A mineração urbana transforma lixo eletrônico em fonte de metais preciosos. Celulares antigos em apartamentos, escritórios e gavetas viram estoque estratégico de ouro, prata e cobre. O tema cresce ao unir economia circular, sustentabilidade e indústria tecnológica.

Especialistas apontam que placas de circuito podem concentrar mais ouro que alguns minérios. A prática não substitui a mineração tradicional, mas reduz a pressão sobre novas jazidas ao aproveitar recursos já circulando. Dados vêm de universidades e agências ambientais.

A mineração urbana recupera materiais de bens produzidos, como aparelhos eletrônicos, cabos e computadores. O foco são as placas de circuito, onde estão cobre, prata, ouro e componentes. O objetivo é recolher, tratar e reinserir esses metais em cadeias produtivas.

A lógica da economia circular orienta o fluxo: coleta, desmontagem, recuperação e reinserção em novos produtos. Assim, equipamentos em fim de vida deixam de ser apenas resíduos e passam a insumos para joias, componentes elétricos ou itens de alto valor.

Caso emblemático: toques olímpicos

Durante os Jogos Olímpicos e Paralímpicos de Tóquio, o Japão promoveu uma campanha nacional para recolher aparelhos em desuso. A meta foi extrair metais para as medalhas, com milhares de pontos de coleta instalados no país.

A triagem e o processamento das placas resultaram na recuperação de ouro, prata e cobre suficientes para fabricar as medalhas distribuídas. O projeto mostrou a viabilidade da logística reversa como ferramenta de sustentabilidade pública.

Joias sustentáveis e tecnologia

Marcas de design e oficiarias investem em joias produzidas com metais reciclados de eletrônicos. O ouro e a prata passam por refinamento até chegar a padrões de pureza equivalentes aos da mineração tradicional. Os materiais podem obter certificação de origem urbana.

Indústrias de tecnologia também utilizam metais recuperados na fabricação de componentes, conectores e soldas. A rastreabilidade é aprimorada por sistemas digitais, assegurando a procedência dos metais.
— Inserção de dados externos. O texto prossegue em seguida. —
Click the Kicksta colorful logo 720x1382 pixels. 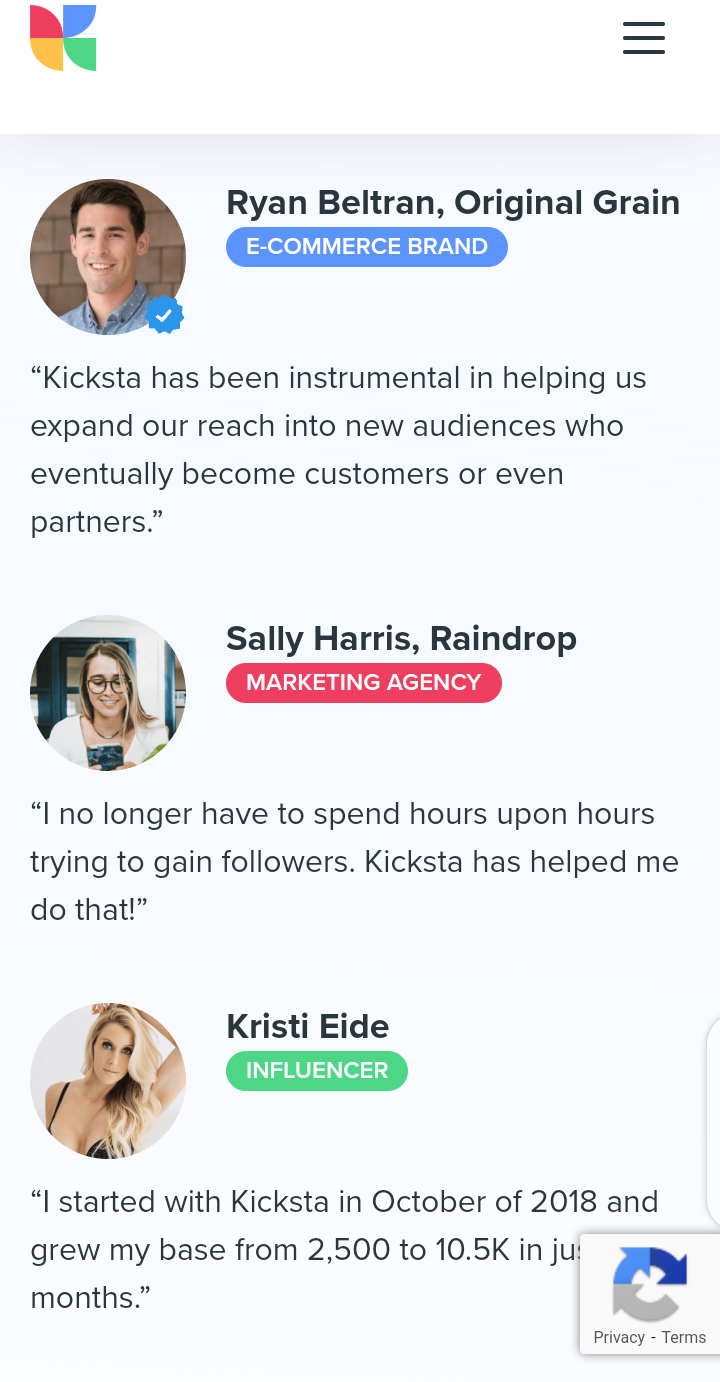coord(63,38)
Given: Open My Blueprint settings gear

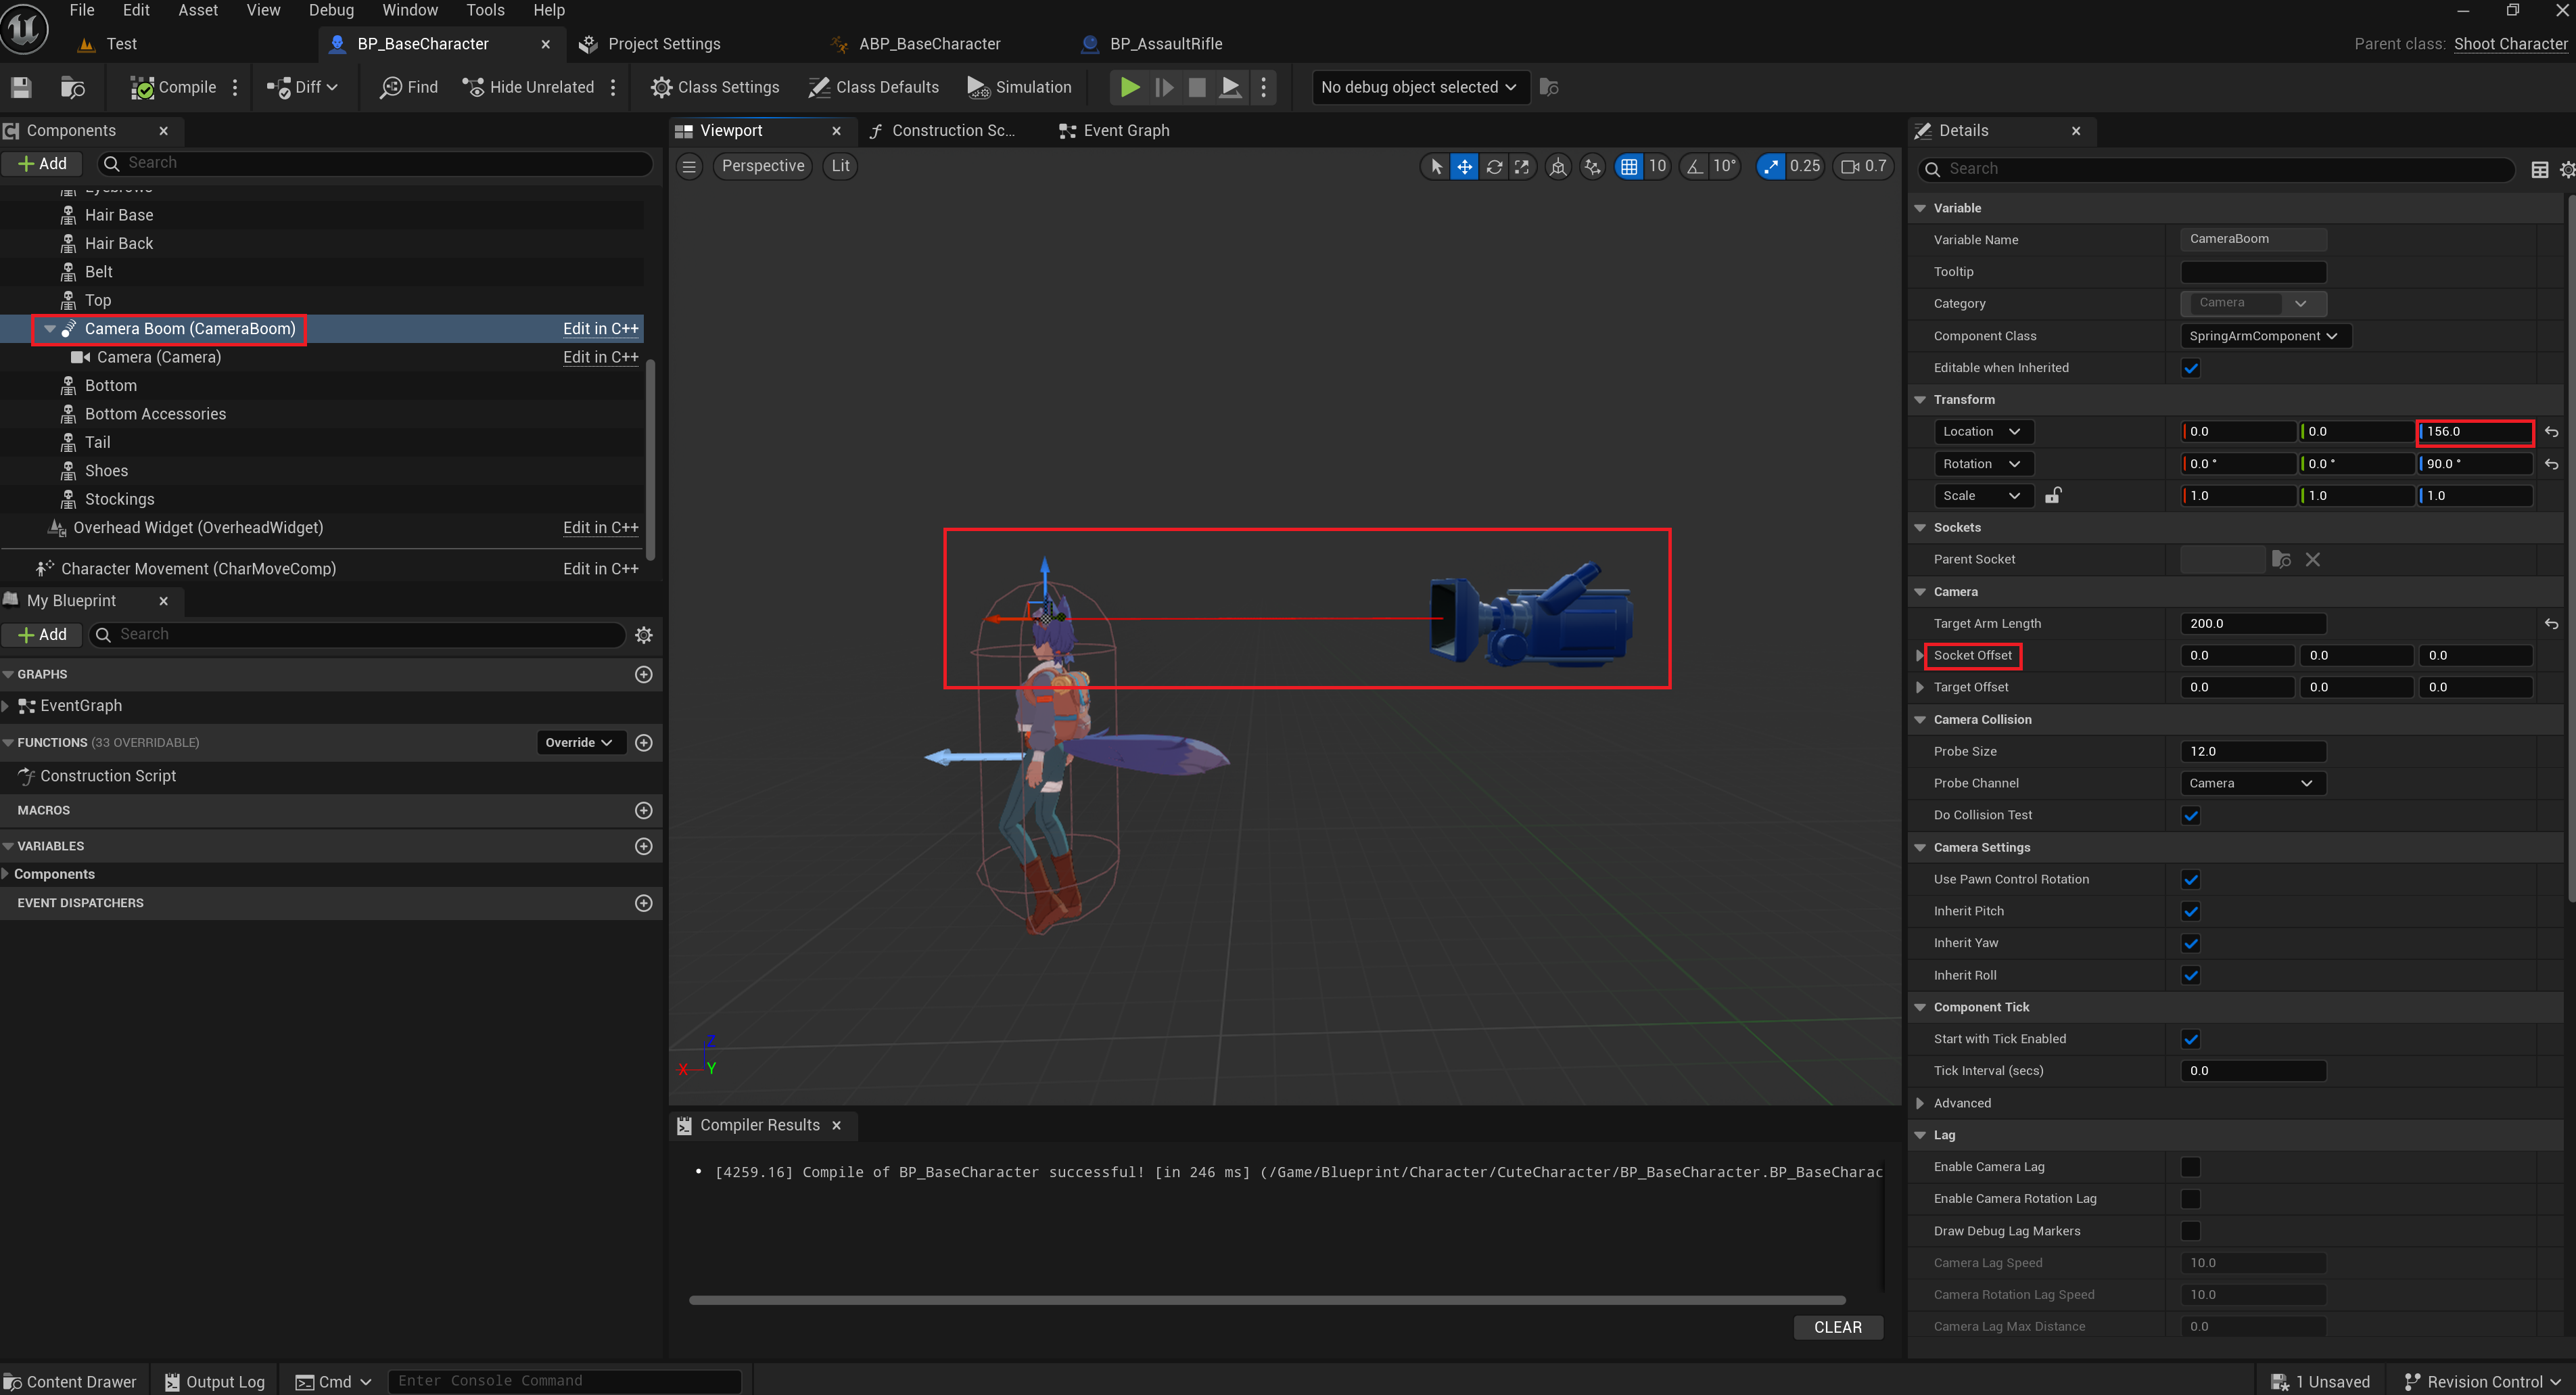Looking at the screenshot, I should pyautogui.click(x=643, y=635).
Desafios e impacto ambiental

A mineração tradicional envolve extrativismo intenso e uso de agrotóxicos; a urbana reduz a necessidade de novas frentes de exploração. Ainda assim, o tratamento químico exige controle de efluentes e condições de trabalho seguras, com instalações reguladas para mitigar impactos.

Estudos indicam que, quando bem gerida, a mineração urbana pode diminuir emissões associadas à produção de metais. O segredo está na concentração de processos em instalações com padrões ambientais adequados.

Logística reversa como pilar

A logística reversa organiza o retorno de equipamentos a pontos de tratamento. Programas de coleta facilitam o descarte correto de celulares, tablets e computadores. Reguladores costumam exigir que fabricantes financiem ou operem sistemas de reciclagem.

Para ampliar a escala, especialistas destacam: mais pontos de entrega, campanhas informativas, parcerias entre setor público, empresas e recicladores certificados, e rastreabilidade dos materiais.